When I can’t sleep – when I’m sick – when no one else is home – when I’m lost in transit – I tinker
This is my word for what I do – a slow – un-clever – tactile – cheap – harmless rearranging of odd bits of my nature & gatherings – until they sing – off-key
I tinker at long sequences – & stay close to notebooks – mostly when no one is looking
Am increasingly filled with hopelessness – but sometimes when I’m up to my elbows in a line’s perplexities
Confidence lands its flocks upon me & I feel – inside the poem – unafraid
Notes on the PoemPhil Hall examines the poetic process in a very personal way in this fragment from the long essay-poem sequence "A Thin Plea" from his collection "Killdeer." Within a few deceptively simple lines, he covers the mental and emotional cycle from uncertainty to quiet triumph in creating a work of art.
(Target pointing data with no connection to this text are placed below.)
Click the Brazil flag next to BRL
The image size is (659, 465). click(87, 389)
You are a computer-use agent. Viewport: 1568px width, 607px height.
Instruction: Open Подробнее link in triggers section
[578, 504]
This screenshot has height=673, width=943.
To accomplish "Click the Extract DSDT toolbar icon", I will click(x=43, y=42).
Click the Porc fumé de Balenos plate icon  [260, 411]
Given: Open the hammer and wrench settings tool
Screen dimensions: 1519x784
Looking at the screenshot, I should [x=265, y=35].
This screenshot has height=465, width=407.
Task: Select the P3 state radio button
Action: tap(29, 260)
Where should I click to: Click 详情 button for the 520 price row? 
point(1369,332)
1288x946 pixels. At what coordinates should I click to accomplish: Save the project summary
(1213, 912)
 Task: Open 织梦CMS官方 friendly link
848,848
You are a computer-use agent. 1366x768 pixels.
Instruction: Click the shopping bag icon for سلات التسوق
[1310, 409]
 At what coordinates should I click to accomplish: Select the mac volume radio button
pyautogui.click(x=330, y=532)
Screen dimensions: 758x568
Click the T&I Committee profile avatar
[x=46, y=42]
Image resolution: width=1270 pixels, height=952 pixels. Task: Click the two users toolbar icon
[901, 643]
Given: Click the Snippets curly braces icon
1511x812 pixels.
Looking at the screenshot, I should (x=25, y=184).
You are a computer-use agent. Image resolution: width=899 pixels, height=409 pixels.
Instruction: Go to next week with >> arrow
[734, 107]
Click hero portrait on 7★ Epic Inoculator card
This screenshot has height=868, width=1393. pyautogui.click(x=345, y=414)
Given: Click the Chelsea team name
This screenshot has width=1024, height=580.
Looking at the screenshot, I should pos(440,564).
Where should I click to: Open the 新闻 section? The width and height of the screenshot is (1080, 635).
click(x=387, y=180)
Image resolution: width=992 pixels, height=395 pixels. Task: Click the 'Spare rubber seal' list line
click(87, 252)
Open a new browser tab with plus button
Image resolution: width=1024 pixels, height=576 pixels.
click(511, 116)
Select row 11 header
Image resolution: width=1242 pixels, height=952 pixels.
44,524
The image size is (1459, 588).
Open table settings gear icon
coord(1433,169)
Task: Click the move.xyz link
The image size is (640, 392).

Hall is succinct but intimate as he confesses to insomnia, illness, loneliness and being disoriented. He offers his coping mechanism, the humble practice of what he calls tinkering. It's all very self-effacing, because we know that the "odd bits of my nature & gatherings" he is tinkering with are the words, phrases, images and themes that form his powerful, memorable poetry. We know those poems sing very much on key and very true. With his modest description, Hall makes the artistic process very approachable, even as he suggests that he engages it "mostly when no one is looking." By connecting it to moments and feelings we've all had, but perhaps don't always admit to or acknowledge, Hall makes what is singular about his own personal artistic process into a shared, accessible experience. The last line of this sequence is striking in contrast to the images of vulnerability, furtiveness, doubt that lead up to it. The sweep of a winged flock is majestic and exultant. Hall feels "unafraid" inside the poem that is now falling into place for him. It gives the reader of the poem - perhaps an aspiring poet him or herself - the hope of that same feeling of safety and confidence.